A 31 lo alimentan con leche: le pinchan la lengua, investigan qué se cerró o qué le creció en la garganta, en el esófago, en la tráquea. 31 no puede tragar comida sólida y hay que pegar el oído a su boca y pincharle la lengua para descubrir un tono constante, ga-gn-ga, que emite la contracción y la dilatación de un músculo hediondo, y, acaso, magro. Yo, que no soy ni hombre ni número, lo miro dormir. Cuando no duerme, mira el techo de la habitación; y cuando no duerme y no mira el techo de la habitación, la leche que gotea de una botella, sostenida por pesos y contrapesos a una vara de hierro, y destinada a regarle la lengua que le pinchan con agujas de cobre, lo ahoga. Yo le ajusto los pesos y contrapesos para que el goteo de la leche no lo ahogue. 31 me sonríe y mueve su mano izquierda en señal de saludo; yo le sonrío y muevo mi mano derecha (para que la vea) en señal de saludo.

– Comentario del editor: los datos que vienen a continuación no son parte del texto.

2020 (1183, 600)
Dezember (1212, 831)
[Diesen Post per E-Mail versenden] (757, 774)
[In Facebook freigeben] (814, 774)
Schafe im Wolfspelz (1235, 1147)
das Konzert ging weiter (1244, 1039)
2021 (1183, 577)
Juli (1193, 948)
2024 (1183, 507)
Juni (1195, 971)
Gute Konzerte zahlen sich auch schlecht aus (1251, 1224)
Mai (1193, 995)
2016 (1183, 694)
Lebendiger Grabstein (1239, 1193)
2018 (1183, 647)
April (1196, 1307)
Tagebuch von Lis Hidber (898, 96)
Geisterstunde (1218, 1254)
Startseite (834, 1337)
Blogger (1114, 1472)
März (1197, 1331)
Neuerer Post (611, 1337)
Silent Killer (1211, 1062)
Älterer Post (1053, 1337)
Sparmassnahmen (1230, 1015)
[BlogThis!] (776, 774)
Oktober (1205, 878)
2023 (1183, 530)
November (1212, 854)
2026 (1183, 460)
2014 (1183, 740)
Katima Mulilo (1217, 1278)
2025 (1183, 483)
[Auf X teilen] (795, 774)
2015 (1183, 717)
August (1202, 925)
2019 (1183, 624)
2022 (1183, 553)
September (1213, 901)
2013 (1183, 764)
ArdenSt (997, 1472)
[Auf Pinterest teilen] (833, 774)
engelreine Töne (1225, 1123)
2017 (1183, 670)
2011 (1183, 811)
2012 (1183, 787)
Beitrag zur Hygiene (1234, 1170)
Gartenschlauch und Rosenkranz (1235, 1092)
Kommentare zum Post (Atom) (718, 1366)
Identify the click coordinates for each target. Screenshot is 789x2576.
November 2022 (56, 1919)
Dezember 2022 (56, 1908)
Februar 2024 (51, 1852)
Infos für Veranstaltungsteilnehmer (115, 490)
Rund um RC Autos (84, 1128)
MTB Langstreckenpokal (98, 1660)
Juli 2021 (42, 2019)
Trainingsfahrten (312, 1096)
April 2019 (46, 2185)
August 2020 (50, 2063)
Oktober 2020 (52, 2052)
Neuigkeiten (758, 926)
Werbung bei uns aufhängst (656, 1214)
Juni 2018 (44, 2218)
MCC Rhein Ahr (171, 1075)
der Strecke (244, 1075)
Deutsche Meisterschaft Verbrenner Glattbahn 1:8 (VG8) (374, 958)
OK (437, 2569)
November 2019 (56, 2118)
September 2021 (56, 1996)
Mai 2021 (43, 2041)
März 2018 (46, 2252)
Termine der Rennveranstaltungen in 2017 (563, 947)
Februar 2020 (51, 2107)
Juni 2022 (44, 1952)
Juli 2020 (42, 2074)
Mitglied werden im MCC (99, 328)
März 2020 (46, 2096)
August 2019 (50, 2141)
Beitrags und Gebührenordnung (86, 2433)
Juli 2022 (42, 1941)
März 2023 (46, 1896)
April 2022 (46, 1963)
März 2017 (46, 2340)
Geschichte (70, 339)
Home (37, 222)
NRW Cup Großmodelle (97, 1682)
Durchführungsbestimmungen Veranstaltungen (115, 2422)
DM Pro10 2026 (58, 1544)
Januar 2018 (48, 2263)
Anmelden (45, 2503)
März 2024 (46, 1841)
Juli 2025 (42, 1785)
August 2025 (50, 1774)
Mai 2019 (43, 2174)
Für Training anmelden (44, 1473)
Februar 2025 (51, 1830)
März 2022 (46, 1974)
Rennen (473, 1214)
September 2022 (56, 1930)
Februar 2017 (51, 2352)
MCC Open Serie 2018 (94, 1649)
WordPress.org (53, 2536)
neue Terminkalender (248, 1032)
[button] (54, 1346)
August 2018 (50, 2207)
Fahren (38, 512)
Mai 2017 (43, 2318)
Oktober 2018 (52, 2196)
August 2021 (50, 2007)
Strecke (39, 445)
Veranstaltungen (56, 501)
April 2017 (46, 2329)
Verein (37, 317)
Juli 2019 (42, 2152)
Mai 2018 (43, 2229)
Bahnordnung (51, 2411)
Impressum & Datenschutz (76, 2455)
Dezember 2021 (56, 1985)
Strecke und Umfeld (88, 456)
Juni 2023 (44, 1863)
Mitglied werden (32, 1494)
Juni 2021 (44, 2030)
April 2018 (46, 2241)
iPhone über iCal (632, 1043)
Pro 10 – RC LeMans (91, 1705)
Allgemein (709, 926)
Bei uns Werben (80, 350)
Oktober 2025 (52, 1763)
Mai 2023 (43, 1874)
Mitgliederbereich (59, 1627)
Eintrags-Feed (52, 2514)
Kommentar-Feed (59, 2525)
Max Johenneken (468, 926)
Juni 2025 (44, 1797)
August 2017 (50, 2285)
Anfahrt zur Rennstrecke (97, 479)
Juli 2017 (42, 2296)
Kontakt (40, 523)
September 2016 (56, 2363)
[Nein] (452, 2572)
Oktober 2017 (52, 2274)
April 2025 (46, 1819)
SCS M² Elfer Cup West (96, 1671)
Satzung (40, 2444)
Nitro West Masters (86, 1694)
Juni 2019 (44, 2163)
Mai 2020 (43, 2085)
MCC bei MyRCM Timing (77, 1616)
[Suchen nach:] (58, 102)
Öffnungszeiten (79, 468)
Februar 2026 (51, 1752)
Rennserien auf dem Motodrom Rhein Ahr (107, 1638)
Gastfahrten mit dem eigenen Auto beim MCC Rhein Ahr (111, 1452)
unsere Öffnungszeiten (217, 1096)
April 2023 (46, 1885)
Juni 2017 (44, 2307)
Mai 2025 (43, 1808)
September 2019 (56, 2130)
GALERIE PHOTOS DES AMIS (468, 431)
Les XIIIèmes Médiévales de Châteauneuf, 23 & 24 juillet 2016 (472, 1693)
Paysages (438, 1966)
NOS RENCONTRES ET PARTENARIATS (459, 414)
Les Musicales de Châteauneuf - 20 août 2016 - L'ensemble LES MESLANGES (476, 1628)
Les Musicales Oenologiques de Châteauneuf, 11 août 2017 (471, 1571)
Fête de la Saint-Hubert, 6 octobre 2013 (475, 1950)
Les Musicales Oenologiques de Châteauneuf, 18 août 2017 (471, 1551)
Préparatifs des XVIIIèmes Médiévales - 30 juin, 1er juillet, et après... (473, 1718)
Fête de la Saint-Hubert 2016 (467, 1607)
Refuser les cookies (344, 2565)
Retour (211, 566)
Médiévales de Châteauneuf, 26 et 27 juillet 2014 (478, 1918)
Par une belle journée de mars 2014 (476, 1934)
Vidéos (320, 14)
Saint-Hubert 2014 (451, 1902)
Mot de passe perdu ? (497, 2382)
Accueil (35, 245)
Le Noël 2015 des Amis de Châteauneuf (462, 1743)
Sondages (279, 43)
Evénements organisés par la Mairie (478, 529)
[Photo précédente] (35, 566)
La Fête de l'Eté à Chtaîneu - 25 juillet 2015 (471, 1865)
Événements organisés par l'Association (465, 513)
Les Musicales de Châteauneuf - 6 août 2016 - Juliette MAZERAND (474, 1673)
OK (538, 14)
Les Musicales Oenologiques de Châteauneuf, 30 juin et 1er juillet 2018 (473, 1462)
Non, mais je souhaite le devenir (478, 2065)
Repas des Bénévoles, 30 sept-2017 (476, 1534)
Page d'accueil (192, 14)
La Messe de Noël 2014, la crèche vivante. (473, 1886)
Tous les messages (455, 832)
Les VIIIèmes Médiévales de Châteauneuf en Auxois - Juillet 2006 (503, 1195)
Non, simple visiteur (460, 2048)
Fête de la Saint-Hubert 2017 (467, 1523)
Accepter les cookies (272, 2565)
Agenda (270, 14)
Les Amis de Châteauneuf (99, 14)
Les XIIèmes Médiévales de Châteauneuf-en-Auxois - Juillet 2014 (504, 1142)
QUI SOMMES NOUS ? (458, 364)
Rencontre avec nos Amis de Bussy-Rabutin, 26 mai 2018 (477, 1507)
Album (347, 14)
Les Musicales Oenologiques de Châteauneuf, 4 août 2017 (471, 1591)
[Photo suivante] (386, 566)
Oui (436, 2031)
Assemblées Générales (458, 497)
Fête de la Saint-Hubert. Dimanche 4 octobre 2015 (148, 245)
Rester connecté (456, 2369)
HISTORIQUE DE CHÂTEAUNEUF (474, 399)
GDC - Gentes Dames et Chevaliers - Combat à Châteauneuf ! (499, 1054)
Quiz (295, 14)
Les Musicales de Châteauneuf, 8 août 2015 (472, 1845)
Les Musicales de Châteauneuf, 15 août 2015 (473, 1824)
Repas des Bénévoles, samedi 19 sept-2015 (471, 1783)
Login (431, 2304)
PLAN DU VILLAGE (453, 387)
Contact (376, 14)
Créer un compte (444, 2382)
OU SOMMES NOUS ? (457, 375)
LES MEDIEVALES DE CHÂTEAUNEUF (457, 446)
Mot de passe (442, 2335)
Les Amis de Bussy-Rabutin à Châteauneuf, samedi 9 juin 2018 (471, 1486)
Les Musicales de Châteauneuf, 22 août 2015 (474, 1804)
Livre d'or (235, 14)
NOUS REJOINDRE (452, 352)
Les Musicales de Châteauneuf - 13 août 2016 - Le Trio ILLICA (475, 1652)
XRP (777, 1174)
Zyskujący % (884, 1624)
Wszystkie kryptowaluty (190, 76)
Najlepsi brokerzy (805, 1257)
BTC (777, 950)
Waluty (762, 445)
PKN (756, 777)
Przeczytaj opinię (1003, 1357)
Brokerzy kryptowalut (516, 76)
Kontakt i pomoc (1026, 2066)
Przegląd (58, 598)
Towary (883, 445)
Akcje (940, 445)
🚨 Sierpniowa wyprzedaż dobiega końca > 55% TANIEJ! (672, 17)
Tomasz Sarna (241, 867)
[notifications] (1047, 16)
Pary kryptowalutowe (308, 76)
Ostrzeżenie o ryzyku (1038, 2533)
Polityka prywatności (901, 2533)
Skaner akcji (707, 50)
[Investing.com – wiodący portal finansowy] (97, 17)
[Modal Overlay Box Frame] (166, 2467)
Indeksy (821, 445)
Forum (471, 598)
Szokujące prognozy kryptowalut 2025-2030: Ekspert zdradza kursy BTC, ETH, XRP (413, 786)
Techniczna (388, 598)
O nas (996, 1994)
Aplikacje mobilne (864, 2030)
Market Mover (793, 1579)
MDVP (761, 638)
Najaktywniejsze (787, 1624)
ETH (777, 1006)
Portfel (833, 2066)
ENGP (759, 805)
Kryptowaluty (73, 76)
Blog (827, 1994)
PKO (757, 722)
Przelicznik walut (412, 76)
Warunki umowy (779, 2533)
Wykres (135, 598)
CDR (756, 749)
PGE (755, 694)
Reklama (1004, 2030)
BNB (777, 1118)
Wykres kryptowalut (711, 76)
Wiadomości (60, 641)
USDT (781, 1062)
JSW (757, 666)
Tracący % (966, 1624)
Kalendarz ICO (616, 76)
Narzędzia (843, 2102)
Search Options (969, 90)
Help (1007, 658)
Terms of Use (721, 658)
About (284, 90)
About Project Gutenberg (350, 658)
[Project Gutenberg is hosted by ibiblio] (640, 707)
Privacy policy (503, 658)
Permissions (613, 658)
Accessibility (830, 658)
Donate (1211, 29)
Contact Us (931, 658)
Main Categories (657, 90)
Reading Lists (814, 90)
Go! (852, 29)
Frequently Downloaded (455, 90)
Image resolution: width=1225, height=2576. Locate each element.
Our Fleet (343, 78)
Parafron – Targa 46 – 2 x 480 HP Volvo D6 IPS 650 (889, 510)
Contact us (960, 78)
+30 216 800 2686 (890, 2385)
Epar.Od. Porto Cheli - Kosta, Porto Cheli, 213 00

33 no se acuesta. Camina por la habitación, nos mira a 31 y a mí, camina por los pasillos del hospital
(uso la palabra hospital, imprecisa y brusca, para conjurar una presencia y no su indefinida misión), se para frente a las ventanas, los ojos claros y muy abiertos. Vuelve tarde, con un paso silencioso, de los pasillos, de las ventanas, de las escaleras que subió y bajó, de esa intensa contemplación de las puertas del hospital que no se anima a franquear. Vuelve y muerde una papa o toma una cucharada de sopa. Mastica, los ojos claros y muy abiertos, la papa o la cucharada de sopa, Se tira en la cama, los ojos claros y muy abiertos, y corre la cortina que separa su cama de la mía. Oigo sus gemidos. Me levanto: 33, vestido, las piernas encogidas, tiene los ojos cerrados y cree dormir. Pero se queja. Lo tapo con una manta. 33 abre los ojos, un absorto horror en los ojos claros que parecen mirar hacia adentro. Le digo que se desvista, que la noche recién empieza (no es la primera vez que se lo digo), que se tape con la manta. 33 me dice que le quite la manta que extendí encima de su cuerpo, que no se desviste. Se revisa: toca las medias, los pantalones, la camisa. Cuchichea, los ojos fijos y claros y muy abiertos, en la puerta de la habitación. Espero una visita, cuchichea. Usted sabe que no se debe esperar desvestido a las visitas. No es la primera vez que me dice eso. La ronda nocturna de hombres que visten túnicas blancas pasa delante de la cama 31, de la mía, y de la cama 33. Uno de los hombres que viste túnica blanca se vuelve al llegar a la puerta de la habitación, pálido, y como agazapado. Y me habla. Es el único componente de la ronda que me habla, la cabeza apenas ladeada. Le veo un solo ojo, que fosforece en la cara pálida y sagaz, y me repite las mismas palabras que le
oí desde que me alojaron aquí, desde que me adjudicaron el número 32. Me dice: Usted, ¿qué escribe? Y lo que le digo a él es lo último que le digo a él y a ustedes. Le digo a él y les digo a ustedes: Nadie sabrá nunca qué escribo: soy el prontuariante de Dios.